--- Data for analysis Enclosed Below ---

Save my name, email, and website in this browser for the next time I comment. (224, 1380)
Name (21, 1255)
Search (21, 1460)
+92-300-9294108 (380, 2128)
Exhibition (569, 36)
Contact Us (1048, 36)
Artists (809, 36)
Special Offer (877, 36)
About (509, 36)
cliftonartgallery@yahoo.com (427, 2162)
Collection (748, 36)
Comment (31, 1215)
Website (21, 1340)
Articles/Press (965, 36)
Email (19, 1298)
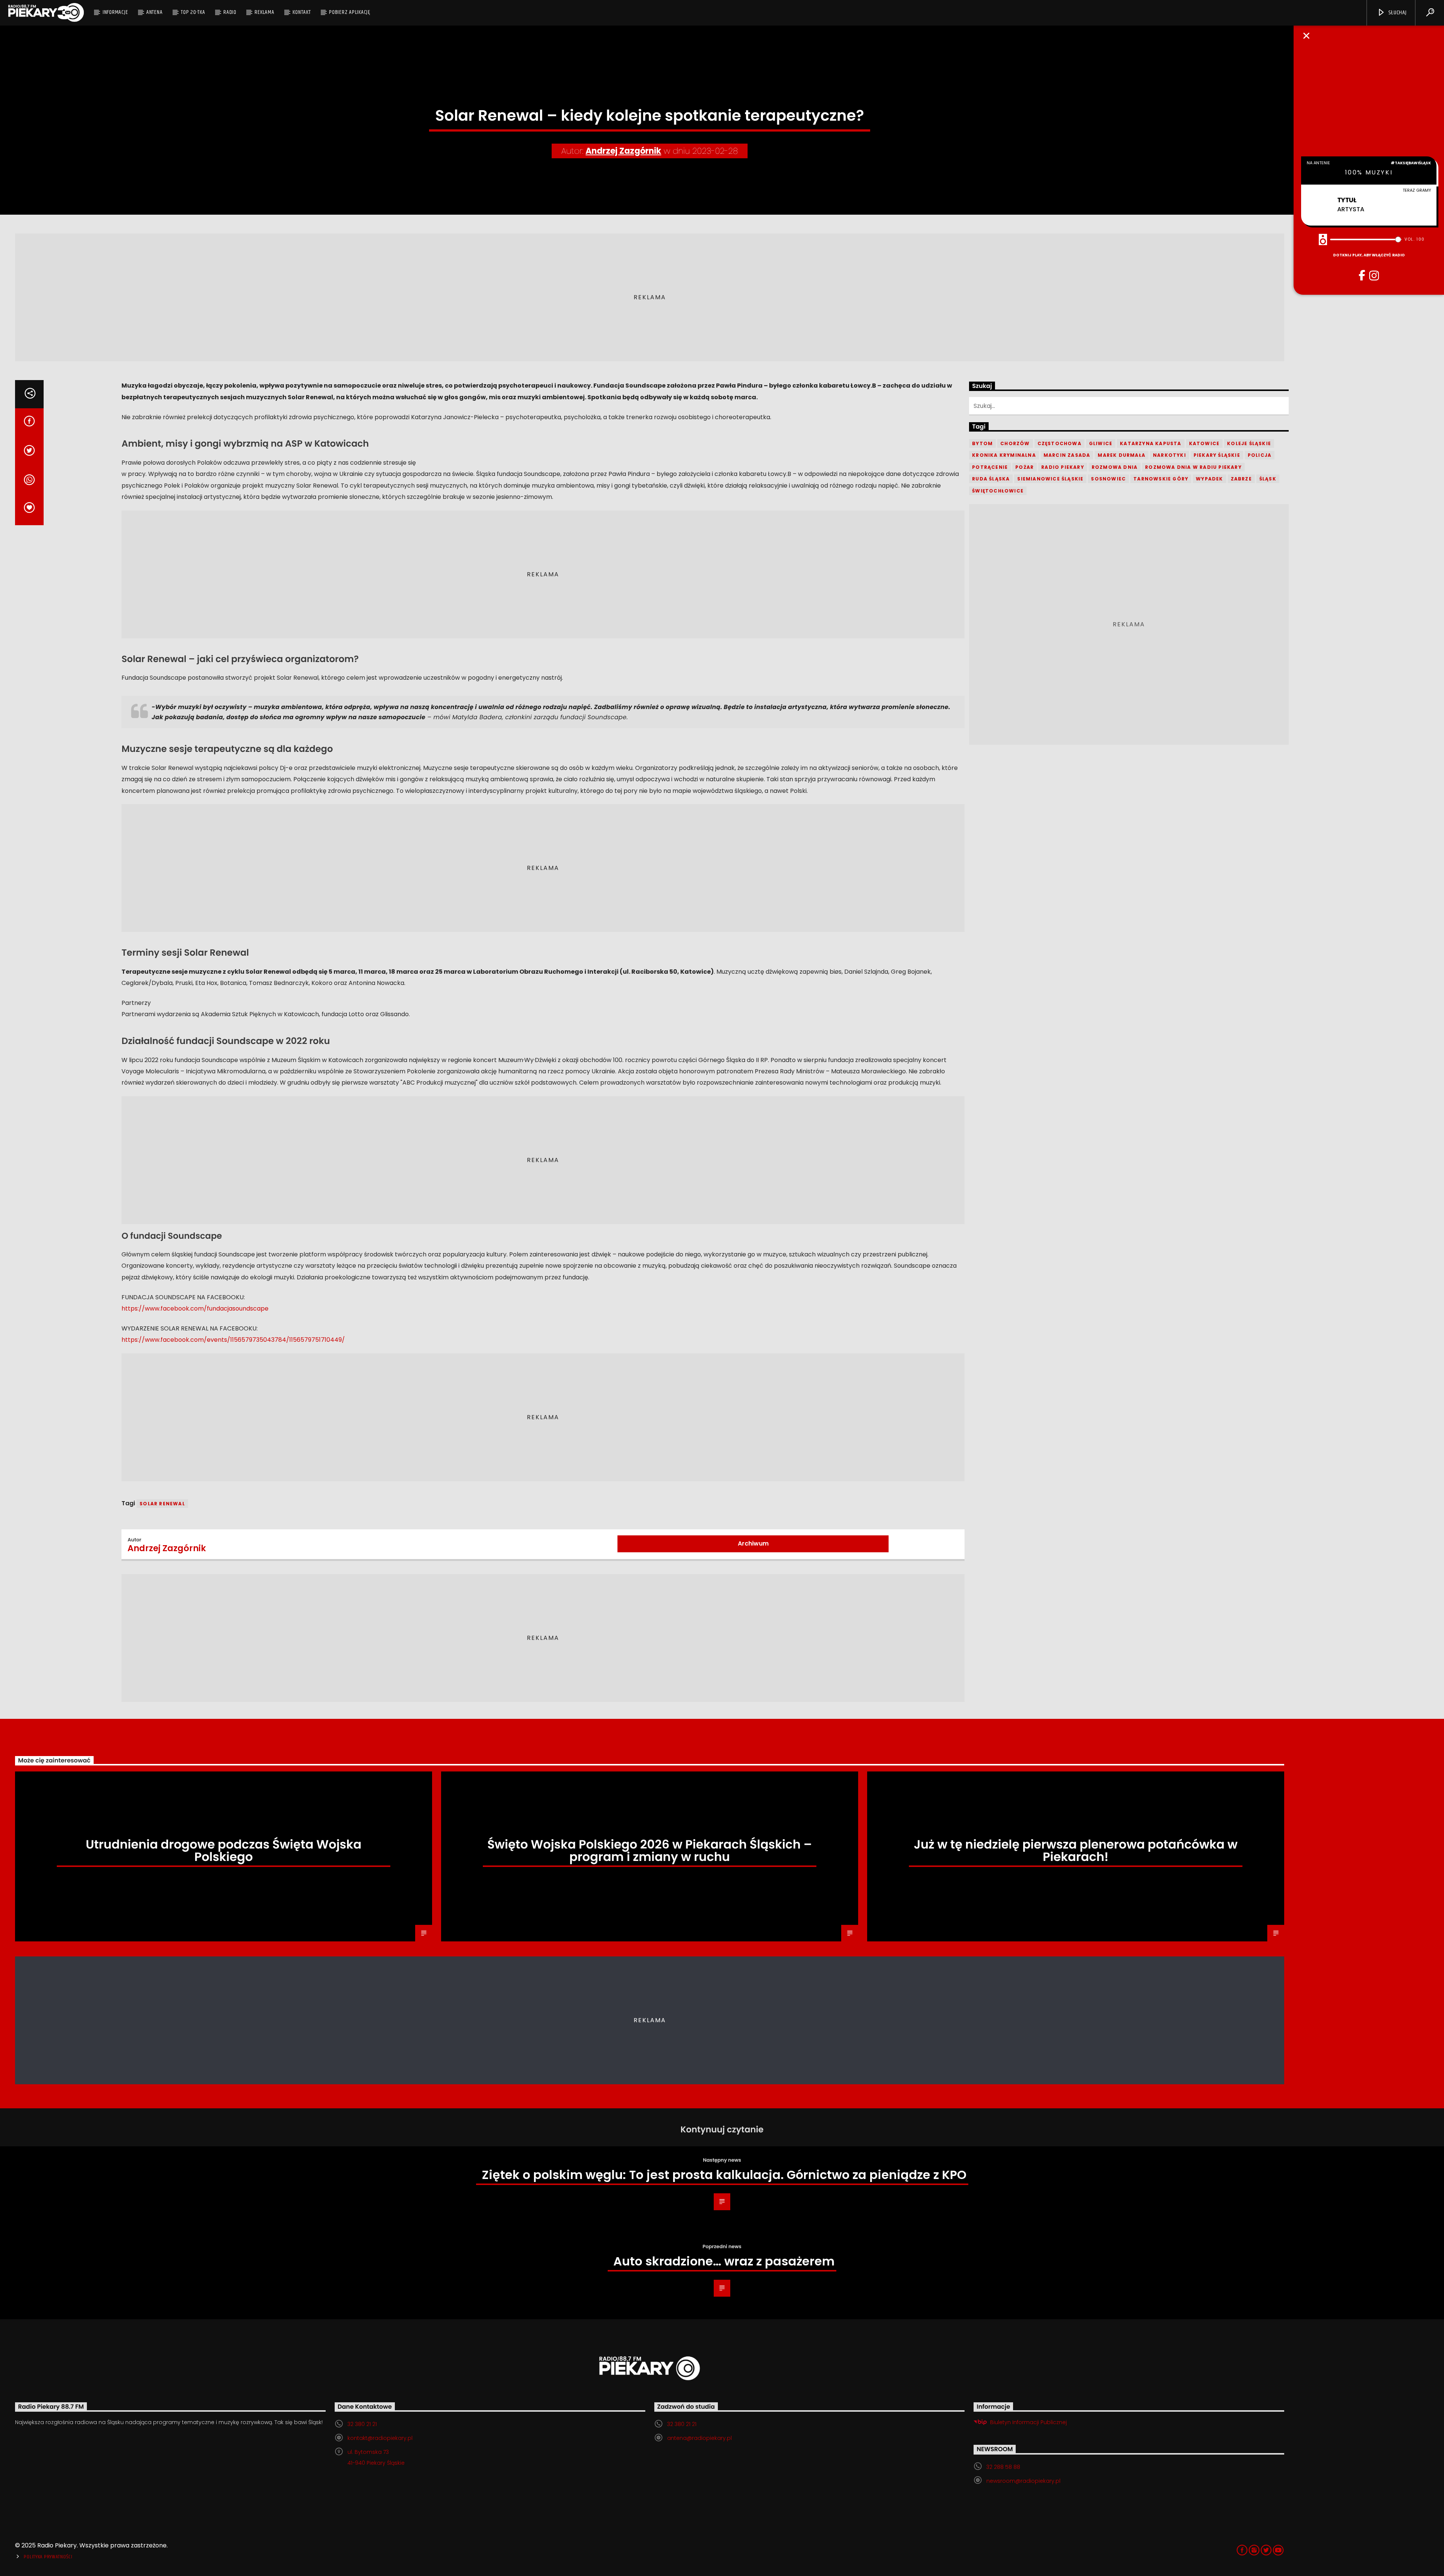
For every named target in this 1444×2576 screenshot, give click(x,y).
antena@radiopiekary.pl (699, 2438)
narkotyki (1169, 455)
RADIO (230, 12)
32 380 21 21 (362, 2424)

--- End of Enclosed Data for analysis ---

When you retype the material above, copy each line exactly and drop whatever images appear in it.

Save my name, email, and website in this browser for the next time I comment. (224, 1380)
Name (21, 1255)
Search (21, 1460)
+92-300-9294108 (380, 2128)
Exhibition (569, 36)
Contact Us (1048, 36)
Artists (809, 36)
Special Offer (877, 36)
About (509, 36)
cliftonartgallery@yahoo.com (427, 2162)
Collection (748, 36)
Comment (31, 1215)
Website (21, 1340)
Articles/Press (965, 36)
Email (19, 1298)
For every named target in this 1444×2576 screenshot, give click(x,y).
antena@radiopiekary.pl (699, 2438)
narkotyki (1169, 455)
RADIO (230, 12)
32 380 21 21 (362, 2424)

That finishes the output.